GIVEN TASK A ->
Answer these questions about the text on economic growth, one per line:
(i) How many years of data might be needed to measure the trend rate of growth?
(ii) What annual real GDP growth does the table give for the world economy in 2011?
(iii) What does the text say growth is not the same as?
GIVEN TASK B -> Carry on the text on economic growth, starting right after its last sentence.

SUPPLIED PASSAGE ->
/---

Author: Geoff Riley  Last updated: Sunday 23 September, 2012

Introduction

What is economic growth?

Economic growth is a long-term expansion of the productive potential of the economy.

Trend growth refers to the smooth path of long run national output

Measuring the trend rate of growth requires a long-run series of data perhaps of 20 years or more in order to calculate average growth rates from peak to peak. 

The table below tracks the growth rates achieved in the world economy for three recent years and also for developing countries excluding China and India.

Real GDP growth (annual % change)

2010

2011 

2012 

 World Economy

4.1

2.7

2.5

 Developing countries excluding China and India

5.6

4.4

3.6

What determines the rate of economic growth?

  • There have been numerous research studies in what determines long term GDP growth
  • Every country is different, each factor will vary in importance for a country at a given point in time
  • Remember too that in our inter-connected globalising world, growth does not happen in isolation. Events in one country and region can have a significant effect on growth prospects in another

Growth Drivers

Here are some of the main determinants of economic growth – they apply for both developing and developed countries although the relative weighting that we might attach to each will depend on the individual circumstances facing each country or region.

Growth is not the same as development! Growth can support development but the two are distinct – an important point to make in any A2 macro essay or data response question.

Threats / Challenges to Growth

Many factors can throw a country off their projected long run economic growth path – some of these will be negative for growth, others will be positive. Many of the world’s least developed countries are highly vulnerable and this makes their growth paths and projections uncertain and fragile.

\---

DATA EXCERPT ->
/---

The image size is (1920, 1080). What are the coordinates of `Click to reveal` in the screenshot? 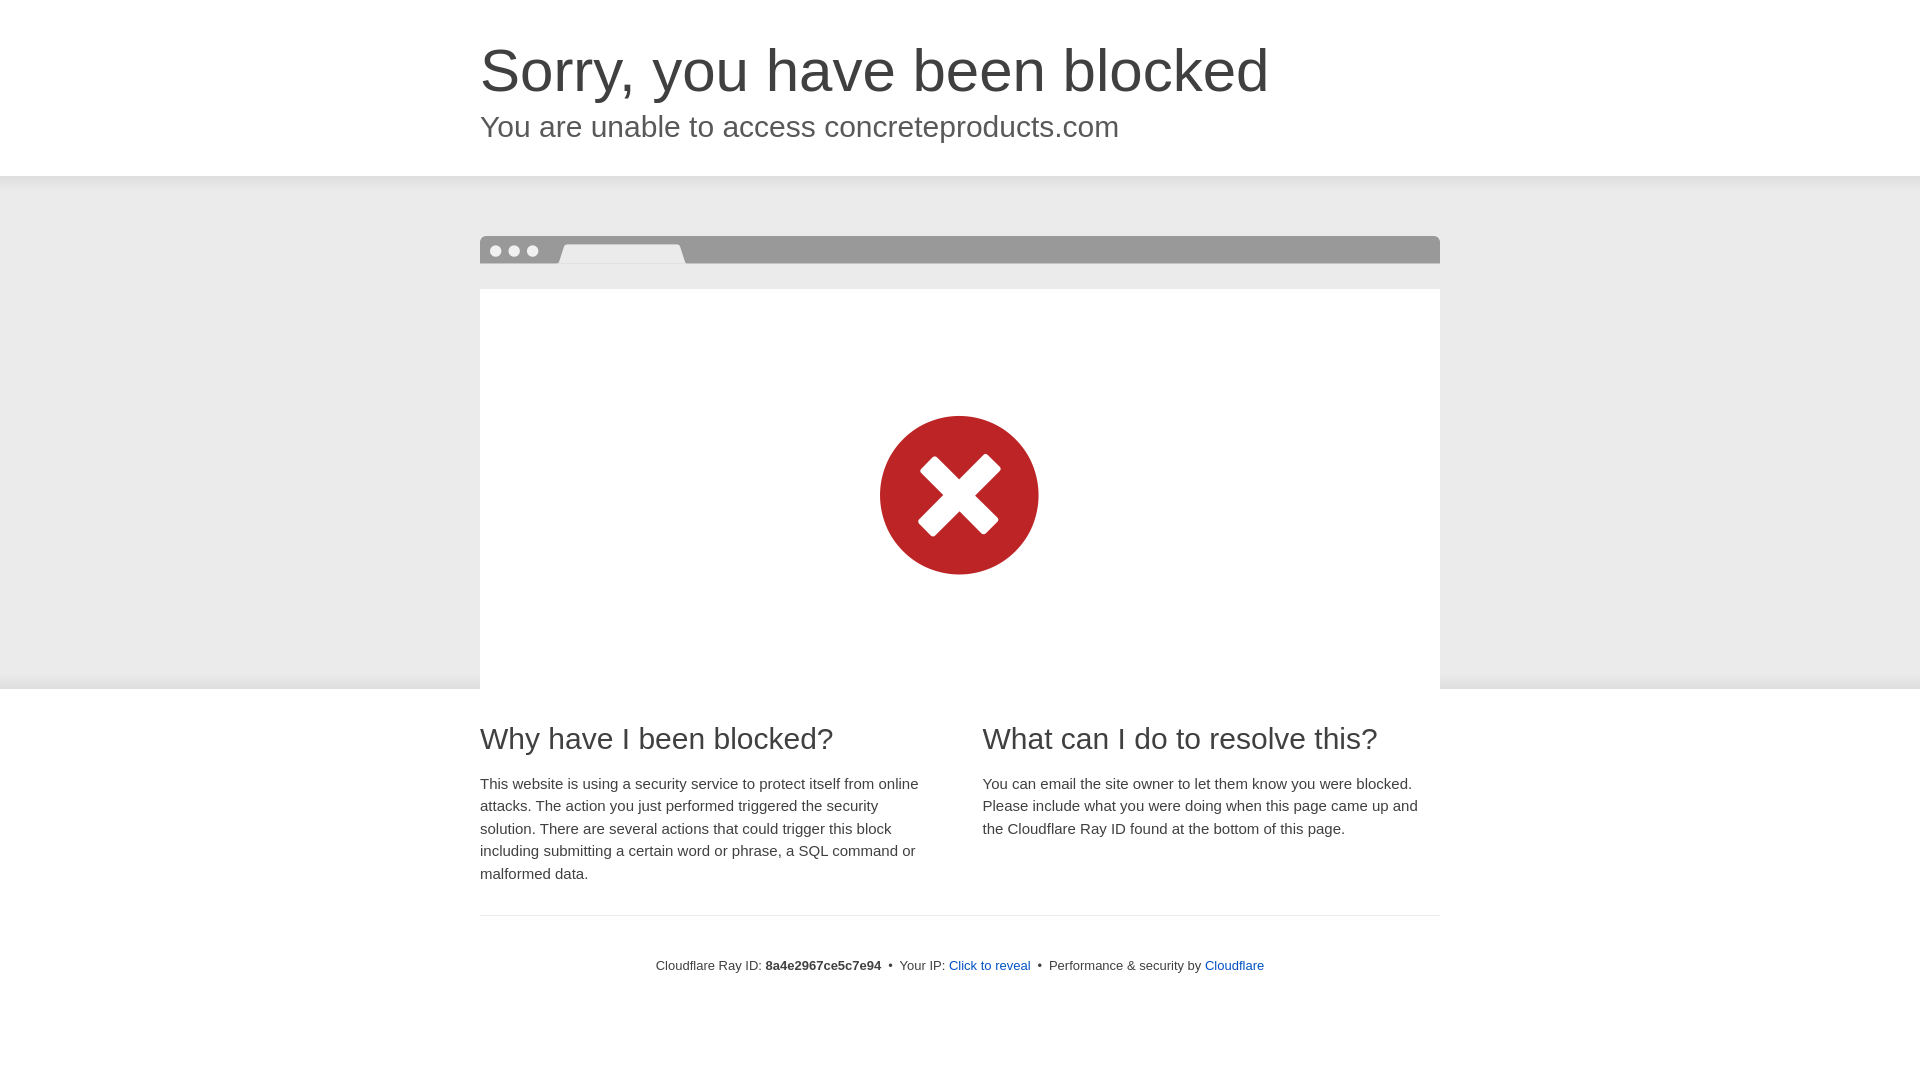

\---

WRITTEN ANSWER A ->
(i) 20 years or more
(ii) 2.7%
(iii) Development

WRITTEN ANSWER B ->
Rising AD and Growing LRAS – Key Drivers of Economic Growth

Increases in long run aggregate supply bring about a rise in productive potential. Higher levels of aggregate demand for goods and services provide the impetus for this productive potential to be used.

The Harrod-Domar Growth Model

The Harrod Domar Growth model is a model and not a growth strategy! A model helps to explain how growth has occurred and how it may occur again in the future. Growth strategies are the things a government might introduce to replicate the outcome suggested by the model. The Harrod-Domar growth model stresses the importance of savings and investment as key determinants of growth. Basically, the model suggests that the economy’s rate of growth depends on:

    • The level of national saving (S)
    • The productivity of capital investment (this is known as the capital-output ratio)

The Capital-Output ratio (COR)

  • For example, if £100 worth of capital equipment produces each £10 of annual output, a capital-output ratio of 10 to 1 exists. A 3 to 1 capital-output ratio indicates that only £30 of capital is required to produce each £10 of output annually.
  • If the capital-output ratio is low, an economy can produce a lot of output from a little capital. If the capital-output ratio is high then it needs a lot of capital for production, and it will not get as much value of output for the same amount of capital.

Key point: When the quality capital resources is high, then the capital output ratio will be lower

Rate of growth of GDP = Savings ratio / capital output ratio

Numerical examples:

  • If the savings rate in the economy is 10% and the capital output ratio is 2, then the country would grow at 5% per year.
  • If the savings rate in the economy is 20% and the capital output ratio is 1.5, then the country would grow at 13.3% per year.
  • If the savings rate in the economy is 8% and the capital output ratio is 4, then the country would grow at 2% per year.

Based on the model therefore the rate of growth in an economy can be increased in one of two ways:

  • Increased level of savings in the economy (national savings)
  • Reducing the capital output ratio (i.e. increasing the quality of capital inputs)

LDCs often have an abundant supply of labour it is a lack of physical capital that holds back economic growth and development. Boosting investment generates economic growth which leads to a higher level of national income. Higher incomes allow more people to save.

Limitations / problems of the Harrod-Domar Model

  • Increasing the savings ratio in lower-income countries is not easy. The majority of developing countries have low marginal propensities to save. Extra income gained is often spent on increased consumption rather than saved. Many countries suffer from a persistent domestic savings gap.
  • Many developing countries lack a sound financial system. Increased saving by households does not necessarily mean there will be greater funds available for firms to borrow to invest.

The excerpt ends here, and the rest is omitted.